All of those points of hypocrisy are factual. However, despite the truth behind the claim of leftist hypocrisy, pointing it all out seems to be falling on deaf ears. And this is no accident. The Left owns popular culture, the corporate press, higher academia, and the deep state, with those last three forming what’s called the Cathedral by writer Curtis Yarvin. Being in possession of all of these entities has allowed the Left to create what seems to be a stranglehold on society.
But is the hold actually as strong as what it appears?
Don’t get me wrong, the outlook looks fairly bleak at the moment. Nonconformity being labeled as terrorism is something we only used to read about or watch in movies. People getting deplatformed for questioning the election results or covid-19 restrictions is evident of a heavy-handed State seeking retribution. And unfortunately, things could get even worse; this might just be the start of what we can expect to persist.
However, consider all that’s going on and think about the people or entities you know that are most in control of themselves and their actions. Do they act in the way the Cathedral is currently acting? Do they become unhinged and feel the need to suppress dissident thought, erase the past, and manipulate language as a way of ridding themselves of their “enemies”?
These are not the actions of people in control of themselves. And they’re certainly not the actions of people who possess a stranglehold upon society. Because the truth is that their grip is slipping, therefore they’re gripping harder, increasing their firmness so as to not lose control altogether. This firmer grip is creating short-term ramifications for those of us on the other end, but the long term ones will be saved for those who are trying so desperately to maintain their hold.

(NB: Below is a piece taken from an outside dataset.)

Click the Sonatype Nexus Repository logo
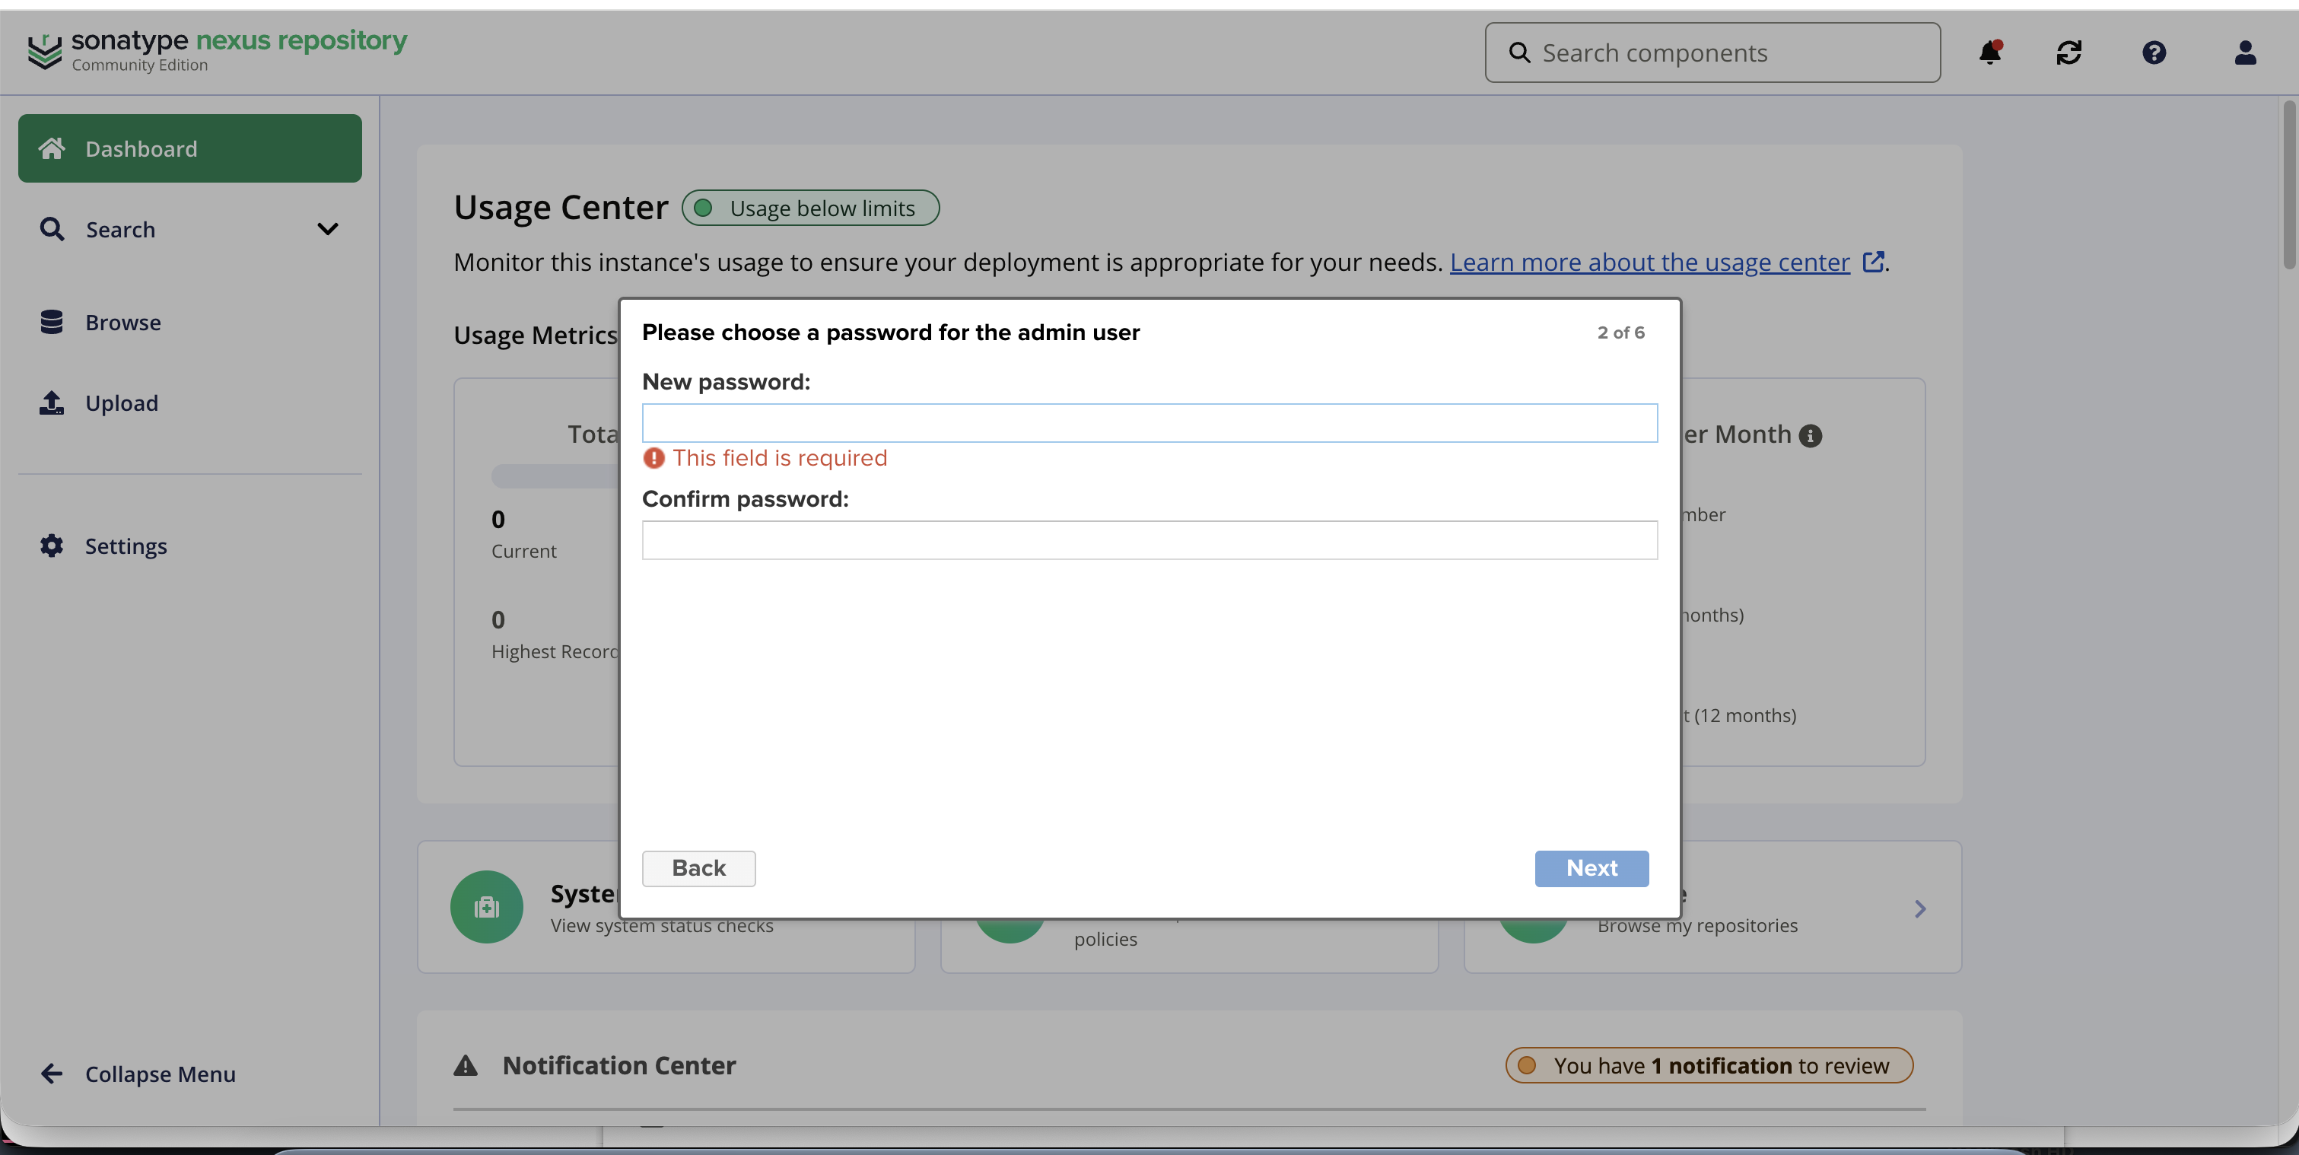The height and width of the screenshot is (1155, 2299). [217, 51]
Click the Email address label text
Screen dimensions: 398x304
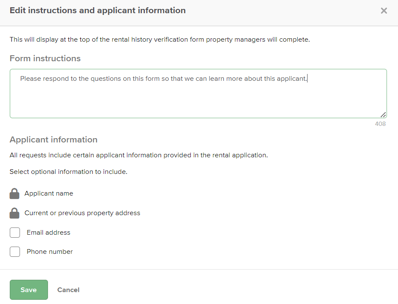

The hold, though, will not last.
In the meantime, don’t become demoralized, for that’s what they way want. Demoralization will only help them regain their grip. Instead, look to the cracks in the Cathedral’s foundation. Donald Trump, although no libertarian hero, was a crack, an outsider who was not supposed to attain the highest office. A bunch of reddit users weren’t supposed to outmanipulate Cathedral profiteers—hedge funders deeply tied in with the regulatory state. Look to these as signs of hope, as glimmers of light shining through the dark and seemingly impenetrable walls of the Cathedral.
Because ingrained within the need for constructing an illusion of power is the projection of an imminent foundational collapse.